--- DATA FOR REVIEW Enclosed Below ---

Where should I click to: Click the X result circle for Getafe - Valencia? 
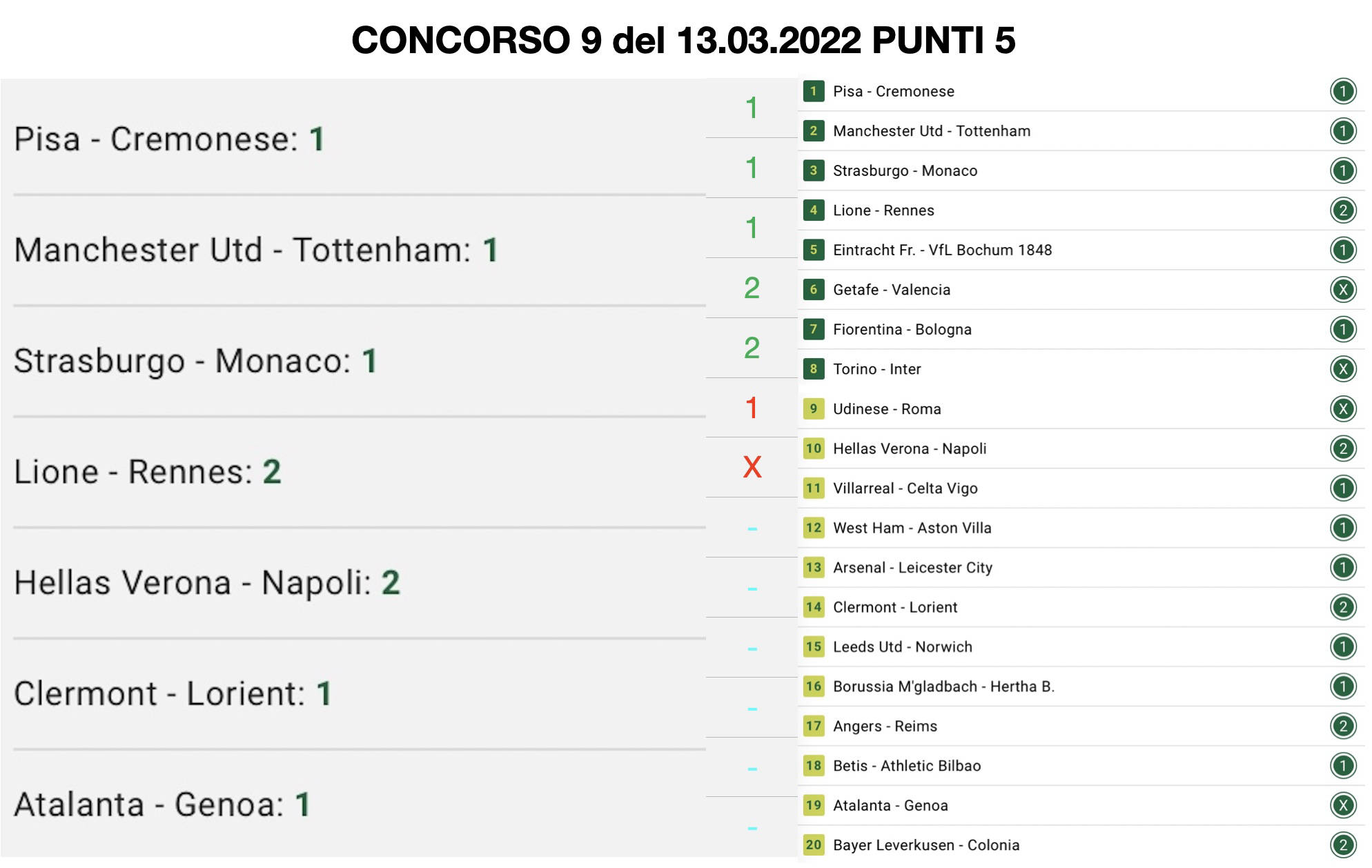[1342, 290]
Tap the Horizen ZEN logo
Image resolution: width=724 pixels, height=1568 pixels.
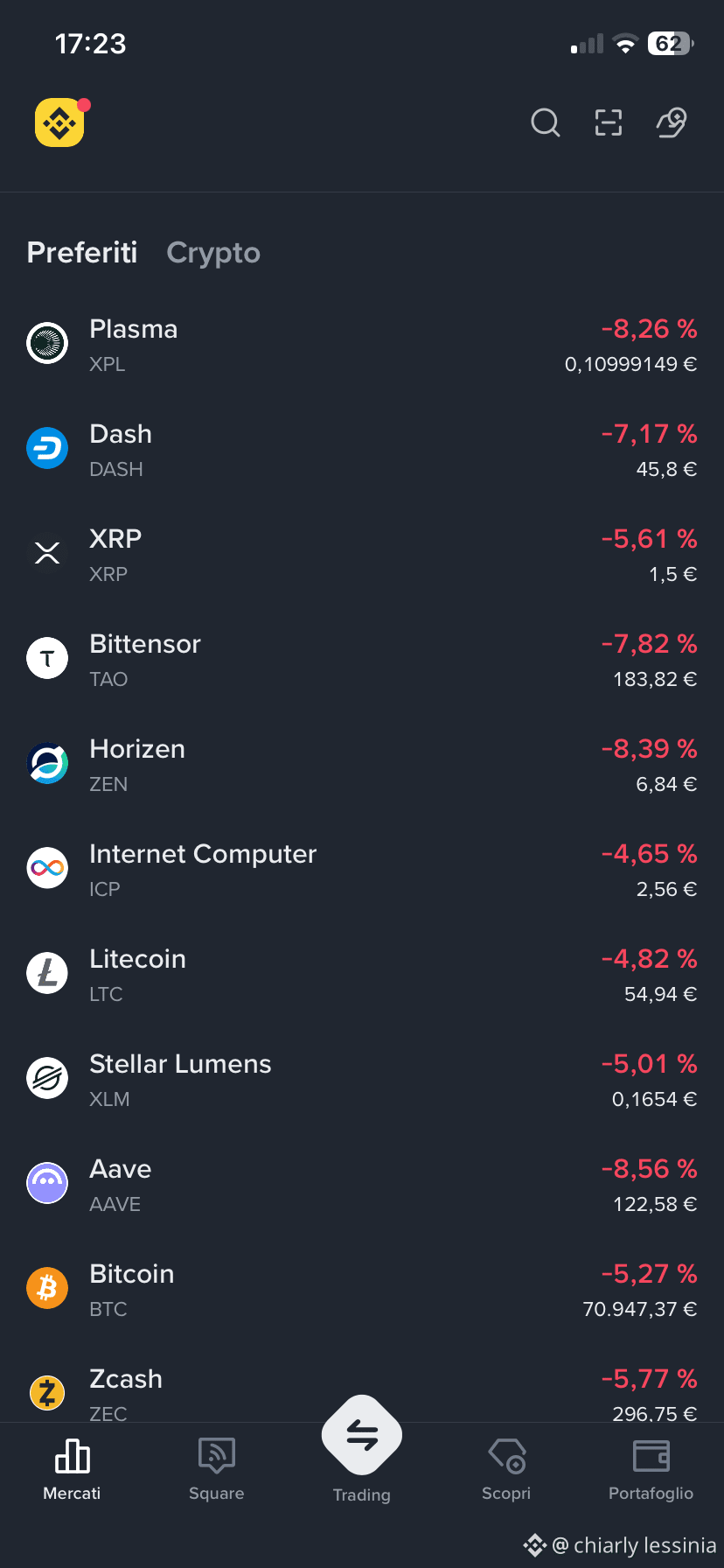[x=47, y=763]
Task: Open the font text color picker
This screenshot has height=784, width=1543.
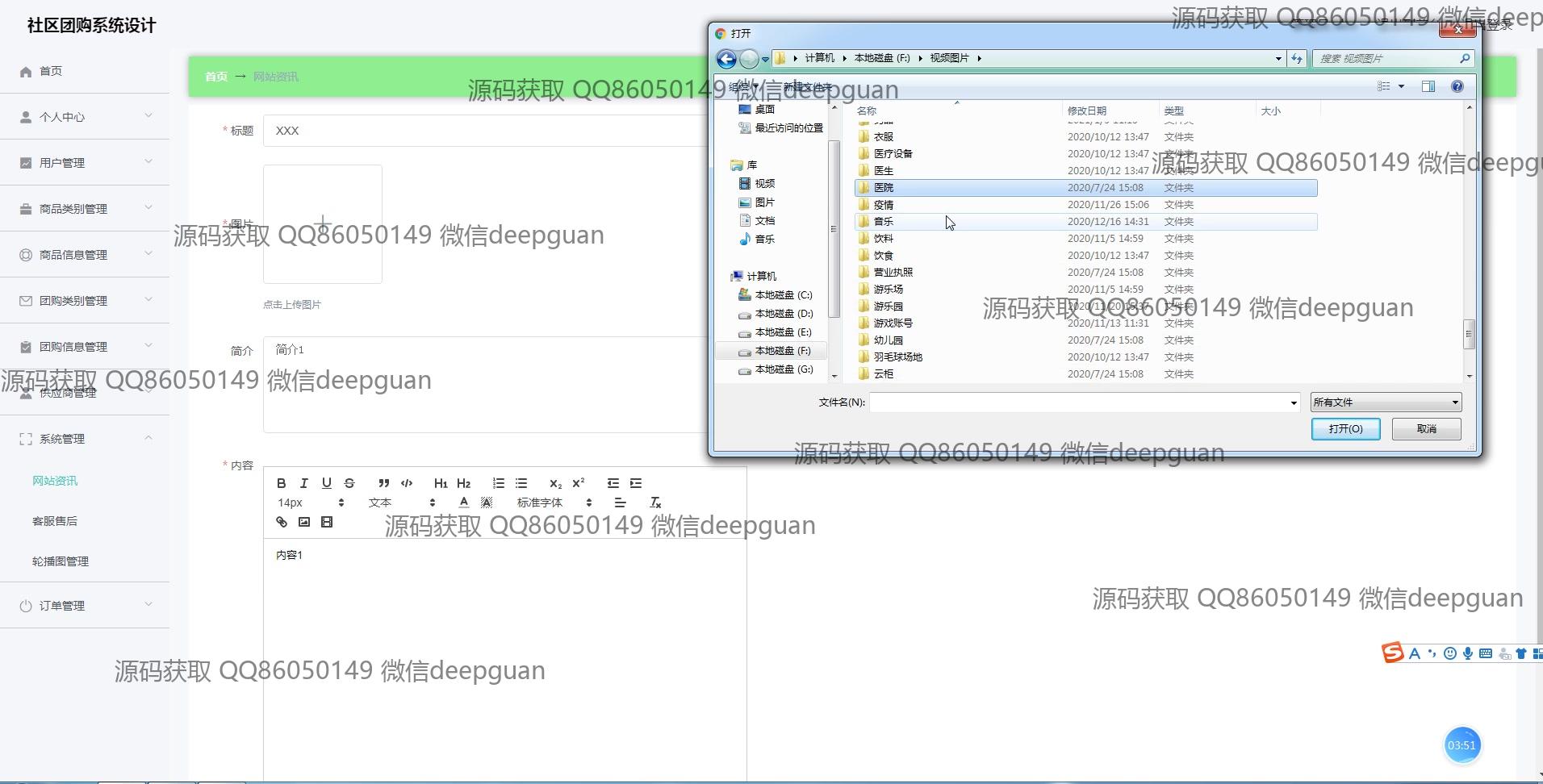Action: tap(463, 503)
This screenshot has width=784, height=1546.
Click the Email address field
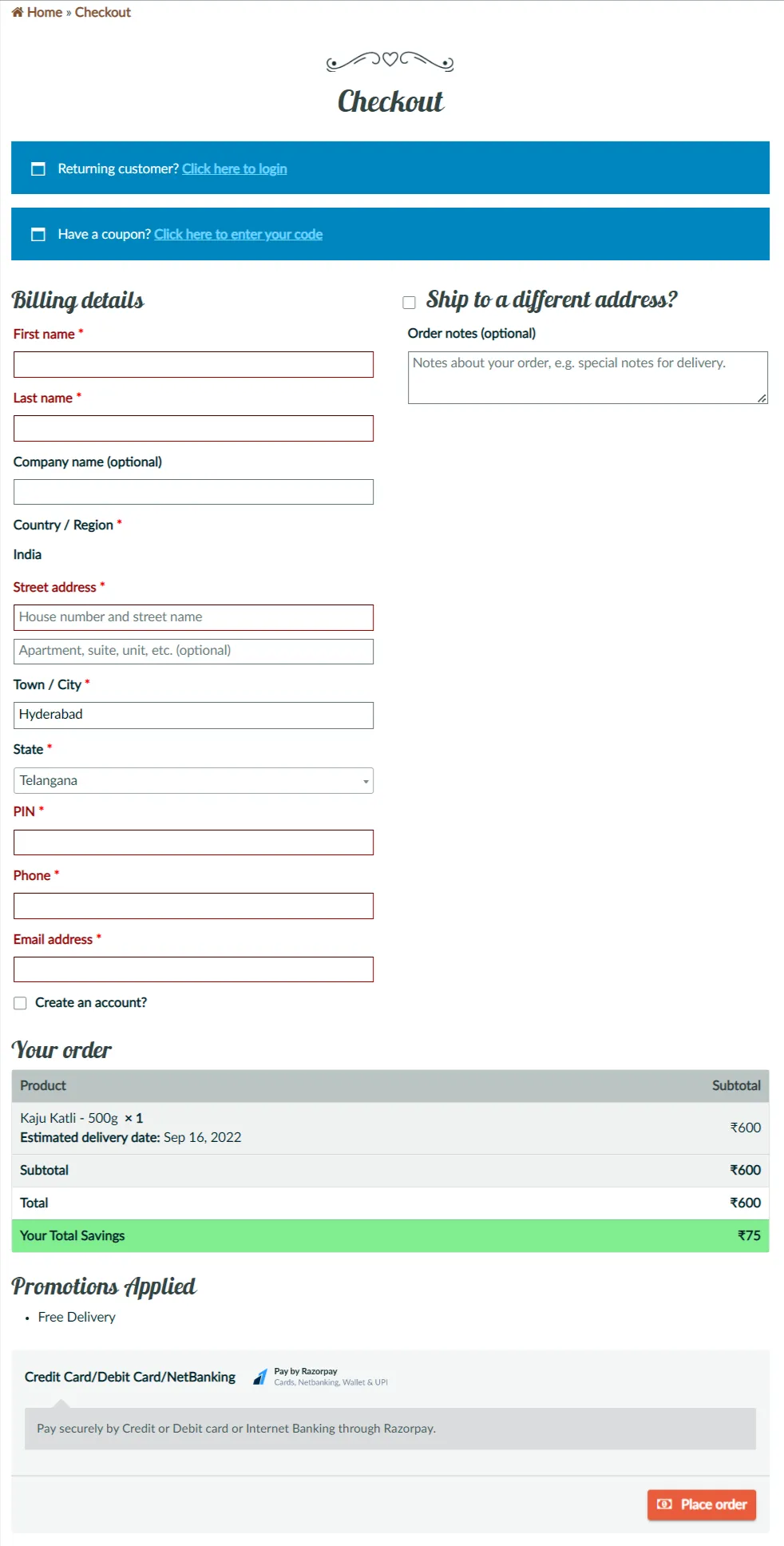coord(193,969)
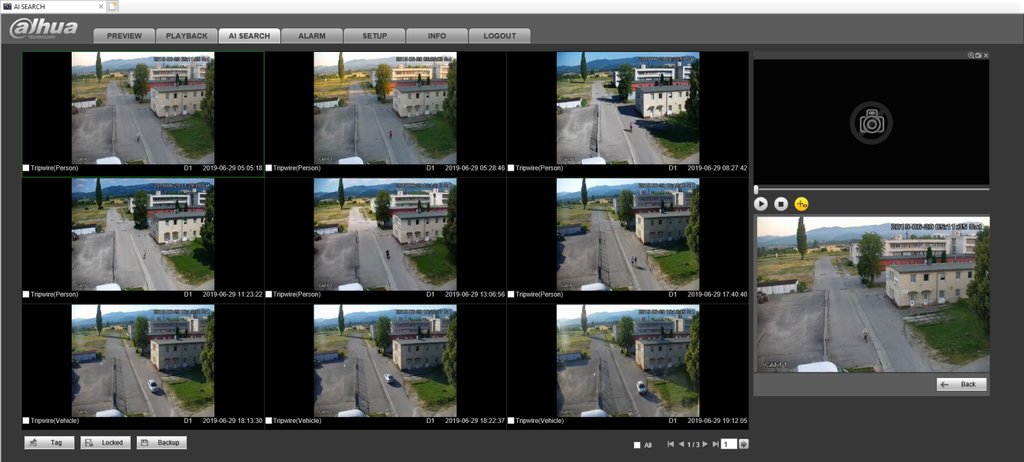1024x462 pixels.
Task: Click the Back button
Action: [x=961, y=384]
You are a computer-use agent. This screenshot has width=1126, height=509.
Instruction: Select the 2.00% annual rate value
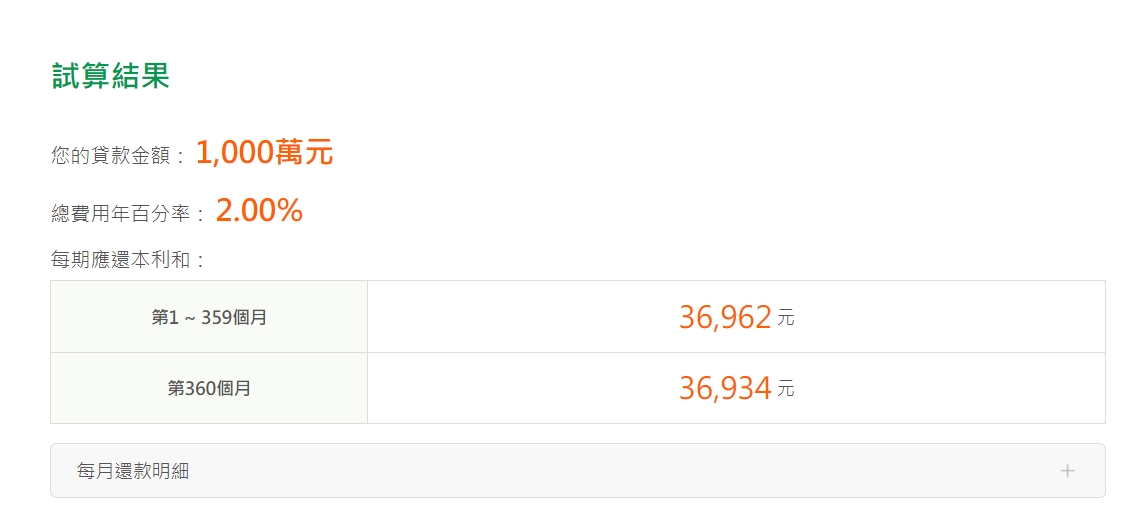click(259, 211)
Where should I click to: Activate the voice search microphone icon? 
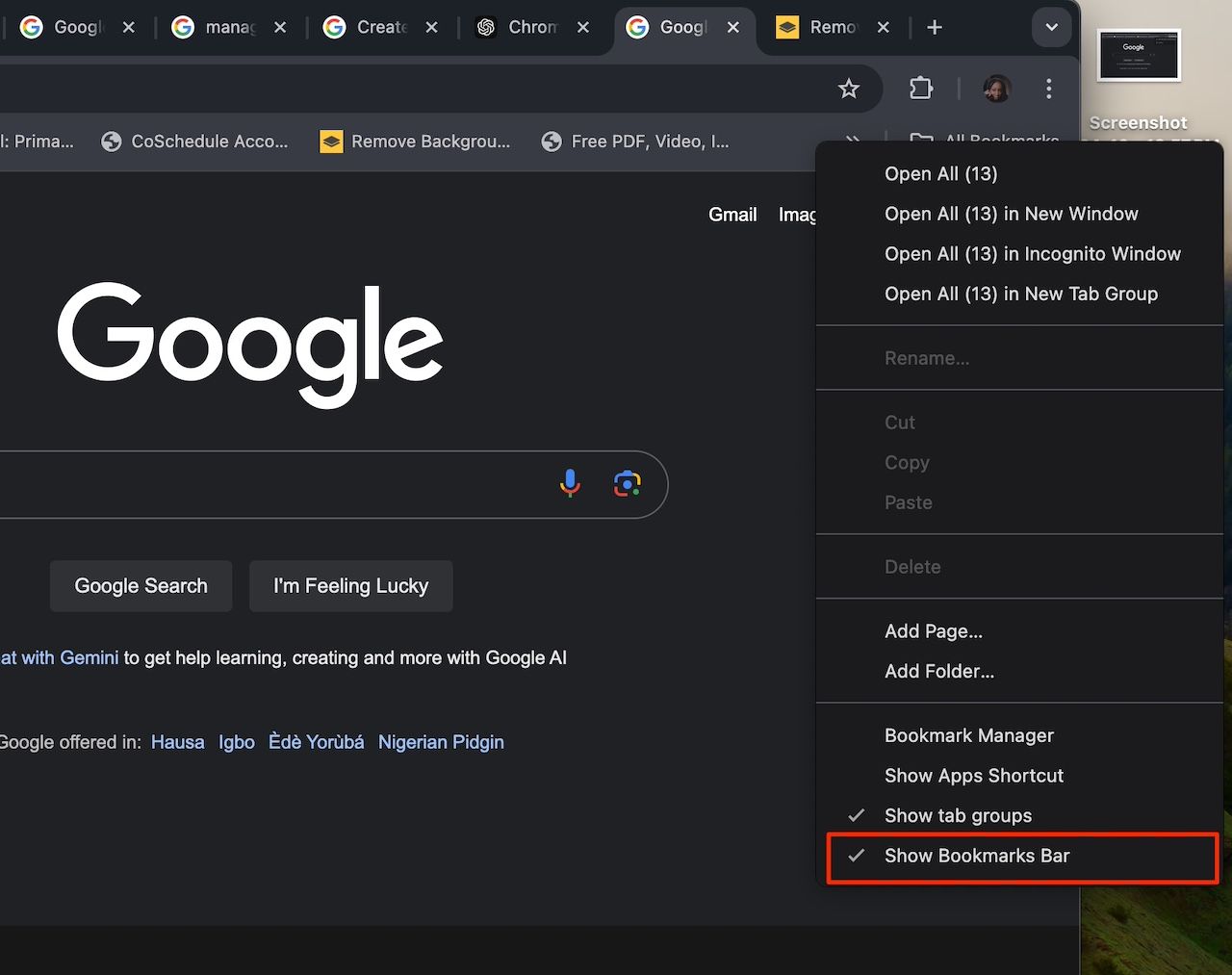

--- End of Enclosed DATA FOR REVIEW ---

Once the line containing "You are a computer-use" is found, transcribe it and every line after it to the end of the records, exactly and with no pictures.

- EXERCISE OUTPUT:
You are a computer-use agent. This screenshot has width=1126, height=509.
Instruction: Select the 2.00% annual rate value
click(259, 211)
Where should I click to: Activate the voice search microphone icon? 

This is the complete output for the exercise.